What you are asked to do | Update the records below by replacing every occurrence of "GUI agent" with "interface assistant", leaving all other text unchanged.
** Opening Task input block **
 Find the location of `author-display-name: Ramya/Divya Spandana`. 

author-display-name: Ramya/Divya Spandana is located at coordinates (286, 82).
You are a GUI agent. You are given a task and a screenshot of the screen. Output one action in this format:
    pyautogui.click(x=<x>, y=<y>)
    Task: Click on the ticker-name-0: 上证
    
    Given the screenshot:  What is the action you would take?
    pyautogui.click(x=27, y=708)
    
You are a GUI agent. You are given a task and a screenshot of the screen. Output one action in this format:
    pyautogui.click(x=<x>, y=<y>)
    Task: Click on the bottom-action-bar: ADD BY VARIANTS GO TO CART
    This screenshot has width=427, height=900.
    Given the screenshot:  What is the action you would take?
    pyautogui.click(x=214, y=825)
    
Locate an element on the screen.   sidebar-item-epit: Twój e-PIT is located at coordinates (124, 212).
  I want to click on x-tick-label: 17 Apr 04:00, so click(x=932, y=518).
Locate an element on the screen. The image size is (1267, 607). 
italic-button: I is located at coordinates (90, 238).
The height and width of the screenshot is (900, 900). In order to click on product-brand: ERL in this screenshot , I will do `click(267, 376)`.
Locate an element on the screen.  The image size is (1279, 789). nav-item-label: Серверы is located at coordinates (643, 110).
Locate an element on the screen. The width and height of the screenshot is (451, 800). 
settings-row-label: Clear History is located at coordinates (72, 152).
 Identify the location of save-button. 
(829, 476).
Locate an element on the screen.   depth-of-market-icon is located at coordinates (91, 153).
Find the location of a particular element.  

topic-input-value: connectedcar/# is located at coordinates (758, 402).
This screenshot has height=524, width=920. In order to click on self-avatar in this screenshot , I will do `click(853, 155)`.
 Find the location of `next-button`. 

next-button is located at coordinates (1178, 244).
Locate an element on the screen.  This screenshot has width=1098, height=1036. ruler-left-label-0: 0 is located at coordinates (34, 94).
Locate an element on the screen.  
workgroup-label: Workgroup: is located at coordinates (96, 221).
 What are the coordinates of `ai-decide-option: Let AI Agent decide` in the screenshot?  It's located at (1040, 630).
** Closing Task input block **
Solution to this task |
 Find the location of `author-display-name: Ramya/Divya Spandana`. 

author-display-name: Ramya/Divya Spandana is located at coordinates (286, 82).
You are a interface assistant. You are given a task and a screenshot of the screen. Output one action in this format:
    pyautogui.click(x=<x>, y=<y>)
    Task: Click on the ticker-name-0: 上证
    
    Given the screenshot:  What is the action you would take?
    pyautogui.click(x=27, y=708)
    
You are a interface assistant. You are given a task and a screenshot of the screen. Output one action in this format:
    pyautogui.click(x=<x>, y=<y>)
    Task: Click on the bottom-action-bar: ADD BY VARIANTS GO TO CART
    This screenshot has width=427, height=900.
    Given the screenshot:  What is the action you would take?
    pyautogui.click(x=214, y=825)
    
Locate an element on the screen.   sidebar-item-epit: Twój e-PIT is located at coordinates (124, 212).
  I want to click on x-tick-label: 17 Apr 04:00, so click(x=932, y=518).
Locate an element on the screen. The image size is (1267, 607). 
italic-button: I is located at coordinates (90, 238).
The height and width of the screenshot is (900, 900). In order to click on product-brand: ERL in this screenshot , I will do `click(267, 376)`.
Locate an element on the screen.  The image size is (1279, 789). nav-item-label: Серверы is located at coordinates (643, 110).
Locate an element on the screen. The width and height of the screenshot is (451, 800). 
settings-row-label: Clear History is located at coordinates (72, 152).
 Identify the location of save-button. 
(829, 476).
Locate an element on the screen.   depth-of-market-icon is located at coordinates (91, 153).
Find the location of a particular element.  

topic-input-value: connectedcar/# is located at coordinates (758, 402).
This screenshot has height=524, width=920. In order to click on self-avatar in this screenshot , I will do `click(853, 155)`.
 Find the location of `next-button`. 

next-button is located at coordinates (1178, 244).
Locate an element on the screen.  This screenshot has width=1098, height=1036. ruler-left-label-0: 0 is located at coordinates (34, 94).
Locate an element on the screen.  
workgroup-label: Workgroup: is located at coordinates (96, 221).
 What are the coordinates of `ai-decide-option: Let AI Agent decide` in the screenshot?  It's located at (1040, 630).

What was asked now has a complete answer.